Storage units often are laden with a merry mix of outdated junk, whether it’s technological relics like “Seinfield”-era shoebox cellphones, VCR and eight-track players, Beanie Baby collections, period clothing or hopelessly homely furniture straight from Walton’s Mountain.

If you keep a self-storage unit on a regular basis, it can easily become a repository for all kinds of junk that you plan on taking care of later. But the truth behind old adage of “out of sight, out of mind” will become clear before you know it. Just because you are decluttering your home by stashing your items in storage, doesn’t mean you should be cluttering up your storage space.

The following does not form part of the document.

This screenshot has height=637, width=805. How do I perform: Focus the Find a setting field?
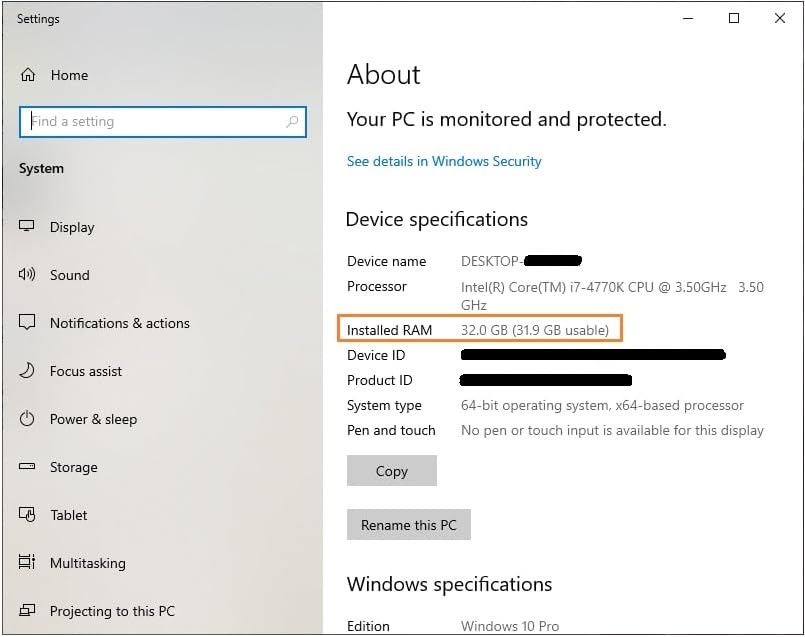coord(163,122)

If you need to clean out your storage unit, here are the six best places to start:

1. Vintage Clothing

vintage clothing

“Sometimes people hang onto things so long that they really no longer have any value for anybody else,” said Terri Stephens, a professional organizer in Atlanta, GA. “People feel such a tremendous amount of angst and sometimes guilt, as if they’re throwing the person away.”

Solution: “If it’s a large enough collection, consign it,” said Amy Trager, a professional organizer in Chicago, IL. “If not, sell the items yourself on eBay or Craigslist, or donate them to a theater group or fashion school.”

2. Toys

toys

If you have kids, you likely have mounds of toys that they’ve outgrown.

Solution: Keep a few of the more novel or interesting toys for nostalgia’s sake and donate the rest to a thrift store like the Goodwill.

“If it’s from the past 10 to 20 years and plastic to where it can be washed, donate it. But a lot of places won’t take stuffed or fabric toys anymore because of germs and bedbugs,” Trager said.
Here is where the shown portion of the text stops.